━━ Source text ━━
Chapel has a notion of param values which are constants whose values are known at compile-time. Functions that return param values or types are evaluated at compile-time. The + overload that takes two param ints and returns a param int is such an example. The sizes of tuples in Chapel (and the dimensions, but not sizes, of arrays) are param values, so adding their values invokes the compile-time implementation of + and calculates the sum at compile-time.

If the result of the sum were stored in a var or const (a variable or constant not known until execution time), that would be fine, but then it could not be used to declare a new tuple because the size of a tuple must be a param value. If a non-param value (like the sum of two integers read from the console or of two array sizes) is stored into a param, the compiler will complain that the value is not known at compile-time.

-Brad

Yes, but it's evaluating constant integers. My computation is evaluating type variables. For the dimension problem you need a type like metres<N> and be able to define the type of a calculation like A * B where A:metres<N> and B:metres<M> as metres<N + M>. You can obviously do the computation inside the compiler easily, if you write some C++. The problem is to allow the user to specify the type calculations. So you need to embed user programmable type calculator inside the compiler.

In any case if Chapel can do it I'd love to see a metres calculator. If you can then do metres and seconds, then the whole 7 MKS dimensions could be done too. The test would be to say evaluate mx+b, where m,x and b have some powers of metres and seconds, and the calculation would barf if the dimensions didn't agree.

Yes, but it's evaluating constant integers. My computation is evaluating type variables.

Again, I've only read this conversation quickly, am not expert on unit libraries, and don't know Felix, so was only trying to point out that Chapel has the ability to do some degree of computation at compile-time. I'm not expert enough in unit libraries to say whether what Chapel has is sufficient for what is needed to reproduce an OCaml-/Felix-like approach or not. If the answer turns out to be "it doesn't", that wouldn't necessarily surprise me, as our primary goal in its support for compile-time computation was to support things we anticipated needing for scalable parallel computations. But then I'd also be curious for ideas for ways in which Chapel could be extended in a natural way to provide that capability.
━━━
━━ Data below ━━
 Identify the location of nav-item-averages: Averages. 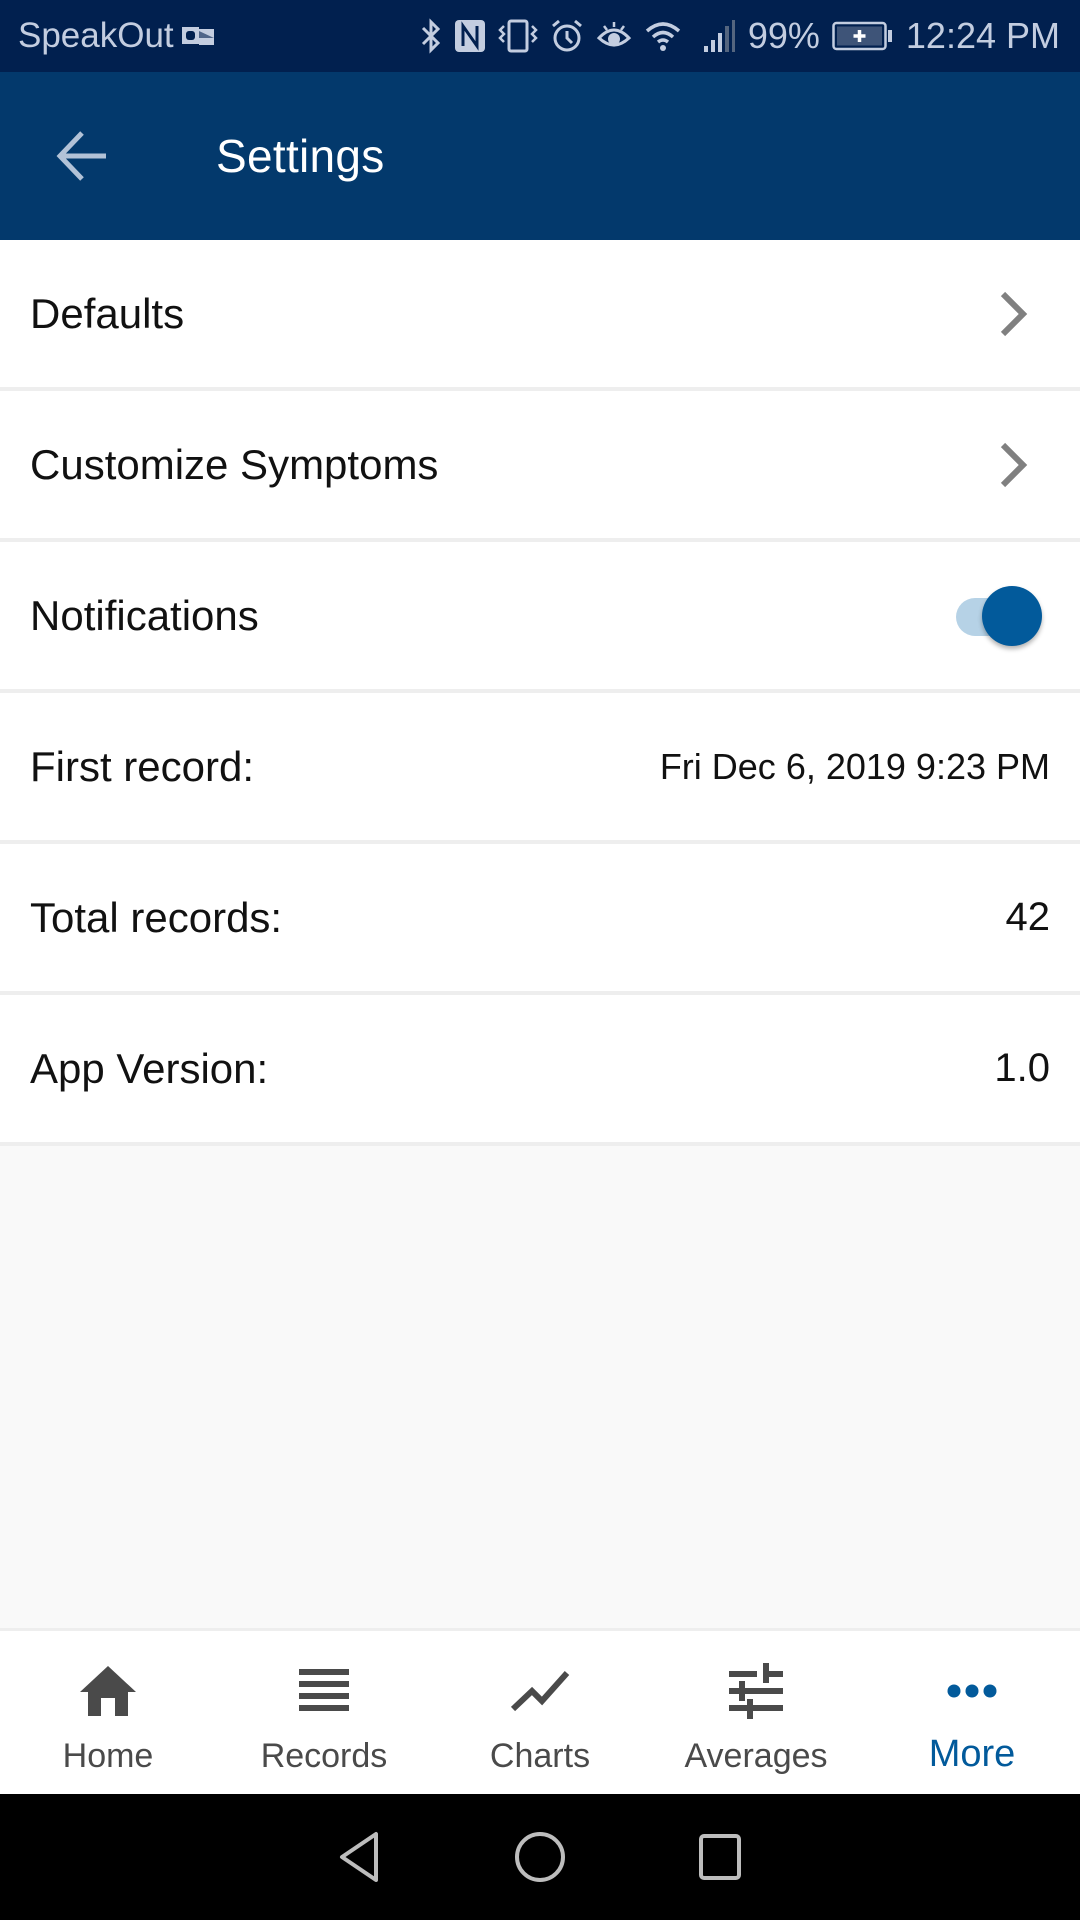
━━━
**Exercises to complete:**
1. From the Chapel thread, write out the stretch from "Chapel has a" through "not known at compile-time.".
2. In the Chapel thread, what does the compiler do when a non-param value is stored into a param?
3. Condense the paragraph of the Chapel thread that begins "If the result of the sum were stored" into a shorter version that keeps its main facts.

**Solution list:**
1.
Chapel has a notion of param values which are constants whose values are known at compile-time. Functions that return param values or types are evaluated at compile-time. The + overload that takes two param ints and returns a param int is such an example. The sizes of tuples in Chapel (and the dimensions, but not sizes, of arrays) are param values, so adding their values invokes the compile-time implementation of + and calculates the sum at compile-time.

If the result of the sum were stored in a var or const (a variable or constant not known until execution time), that would be fine, but then it could not be used to declare a new tuple because the size of a tuple must be a param value. If a non-param value (like the sum of two integers read from the console or of two array sizes) is stored into a param, the compiler will complain that the value is not known at compile-time.

2. The compiler complains that the value is not known at compile-time.

3. A sum stored in a var or const works, but it cannot declare a new tuple, because a tuple's size must be a param value. Storing a non-param value in a param, such as the sum of two console inputs or of two array sizes, makes the compiler complain that the value is not known at compile-time.